Wednesday, 8 March 2017

Rajat Malhotra

Rights of an arrested person

lawji-rights of an arrested person

One of the fundamental Right of our system is that the advantage of the presumption of innocence of the accused until he's found guilty at the top of an effort on legal proof. in a very democratic society even the rights of the accused are inviolable, though accused of an offence, he doesn't become a non-person. Rights of the accused include the rights of the defendant at the time of arrest, at the time of search and seizure, throughout the method of trial and also the like.

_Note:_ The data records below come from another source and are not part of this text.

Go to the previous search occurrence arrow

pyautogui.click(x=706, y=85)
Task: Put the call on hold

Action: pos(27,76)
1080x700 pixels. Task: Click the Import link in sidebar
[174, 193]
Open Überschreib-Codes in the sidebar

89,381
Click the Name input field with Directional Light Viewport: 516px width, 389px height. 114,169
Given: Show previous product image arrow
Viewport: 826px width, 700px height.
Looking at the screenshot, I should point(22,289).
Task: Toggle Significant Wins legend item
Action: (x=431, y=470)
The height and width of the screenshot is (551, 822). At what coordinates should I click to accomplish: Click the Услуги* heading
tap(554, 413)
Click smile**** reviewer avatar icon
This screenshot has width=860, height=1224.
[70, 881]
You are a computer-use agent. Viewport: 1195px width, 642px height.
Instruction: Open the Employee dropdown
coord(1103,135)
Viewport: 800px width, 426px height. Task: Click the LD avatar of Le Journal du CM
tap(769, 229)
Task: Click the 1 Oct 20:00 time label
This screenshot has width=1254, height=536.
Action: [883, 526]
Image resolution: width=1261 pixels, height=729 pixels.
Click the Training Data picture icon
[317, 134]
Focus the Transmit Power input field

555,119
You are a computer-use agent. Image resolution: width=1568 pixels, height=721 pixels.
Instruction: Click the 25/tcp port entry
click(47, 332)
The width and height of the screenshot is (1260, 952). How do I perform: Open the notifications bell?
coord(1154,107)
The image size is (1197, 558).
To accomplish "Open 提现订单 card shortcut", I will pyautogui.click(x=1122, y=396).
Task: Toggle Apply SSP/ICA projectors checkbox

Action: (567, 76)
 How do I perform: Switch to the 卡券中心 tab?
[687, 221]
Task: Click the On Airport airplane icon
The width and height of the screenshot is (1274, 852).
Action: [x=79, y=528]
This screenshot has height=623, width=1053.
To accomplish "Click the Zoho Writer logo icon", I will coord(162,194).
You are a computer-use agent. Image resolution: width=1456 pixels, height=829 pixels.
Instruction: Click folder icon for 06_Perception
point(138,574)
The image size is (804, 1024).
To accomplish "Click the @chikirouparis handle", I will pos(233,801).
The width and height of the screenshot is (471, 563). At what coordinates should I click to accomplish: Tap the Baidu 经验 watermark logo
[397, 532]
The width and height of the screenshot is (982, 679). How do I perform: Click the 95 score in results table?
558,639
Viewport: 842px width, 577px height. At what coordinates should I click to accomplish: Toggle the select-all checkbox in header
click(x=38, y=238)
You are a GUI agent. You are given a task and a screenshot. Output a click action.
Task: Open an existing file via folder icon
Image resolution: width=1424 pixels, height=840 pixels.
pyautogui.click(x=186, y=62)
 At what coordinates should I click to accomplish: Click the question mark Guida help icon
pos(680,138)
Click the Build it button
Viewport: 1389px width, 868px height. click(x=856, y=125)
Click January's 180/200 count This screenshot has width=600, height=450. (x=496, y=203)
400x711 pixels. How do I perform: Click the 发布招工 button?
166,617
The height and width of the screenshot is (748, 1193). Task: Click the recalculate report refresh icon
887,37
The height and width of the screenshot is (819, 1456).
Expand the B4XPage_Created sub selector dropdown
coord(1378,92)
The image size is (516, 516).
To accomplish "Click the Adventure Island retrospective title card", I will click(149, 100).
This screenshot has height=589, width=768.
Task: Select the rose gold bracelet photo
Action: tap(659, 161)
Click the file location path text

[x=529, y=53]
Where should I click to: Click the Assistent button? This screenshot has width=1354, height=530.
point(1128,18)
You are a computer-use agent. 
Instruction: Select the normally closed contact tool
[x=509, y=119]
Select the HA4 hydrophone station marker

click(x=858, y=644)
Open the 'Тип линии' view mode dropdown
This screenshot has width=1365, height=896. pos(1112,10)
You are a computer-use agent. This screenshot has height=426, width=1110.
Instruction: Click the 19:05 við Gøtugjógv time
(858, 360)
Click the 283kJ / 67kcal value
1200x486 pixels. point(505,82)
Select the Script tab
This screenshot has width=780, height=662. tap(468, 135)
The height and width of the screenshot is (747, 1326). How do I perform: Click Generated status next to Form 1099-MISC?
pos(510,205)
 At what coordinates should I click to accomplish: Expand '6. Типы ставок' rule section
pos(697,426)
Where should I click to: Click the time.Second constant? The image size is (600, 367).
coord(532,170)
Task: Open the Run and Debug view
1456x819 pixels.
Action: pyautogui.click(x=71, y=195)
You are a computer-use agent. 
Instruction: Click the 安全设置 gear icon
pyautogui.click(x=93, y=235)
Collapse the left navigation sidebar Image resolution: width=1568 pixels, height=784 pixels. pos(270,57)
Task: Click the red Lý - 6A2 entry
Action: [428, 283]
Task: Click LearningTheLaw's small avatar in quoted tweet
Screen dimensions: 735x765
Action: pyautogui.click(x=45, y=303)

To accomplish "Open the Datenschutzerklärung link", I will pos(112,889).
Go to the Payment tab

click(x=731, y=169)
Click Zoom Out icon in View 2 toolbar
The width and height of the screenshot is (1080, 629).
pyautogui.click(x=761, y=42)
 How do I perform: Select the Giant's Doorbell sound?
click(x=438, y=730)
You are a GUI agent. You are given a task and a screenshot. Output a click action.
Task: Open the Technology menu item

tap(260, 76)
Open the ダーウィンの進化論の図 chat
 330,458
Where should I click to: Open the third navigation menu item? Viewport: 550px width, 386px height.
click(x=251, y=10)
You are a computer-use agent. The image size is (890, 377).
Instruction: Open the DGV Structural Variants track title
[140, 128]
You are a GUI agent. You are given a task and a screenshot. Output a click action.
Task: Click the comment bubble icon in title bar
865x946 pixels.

In the leading case of Kishore Singh Ravinder Dev v. State of Rajasthan, it absolutely was afore mentioned that the constitutional law, Evidentiary and procedural law have created elaborate provisions for safeguarding the rights of accused with the read to safeguard his (accused) dignity as a human being and giving him edges of a simply, honest and impartial trail. But in another leading case of Meneka Gandhi v. Union of india it was understood that the procedure adopted by the state should, therefore, be just, honest and reasonable.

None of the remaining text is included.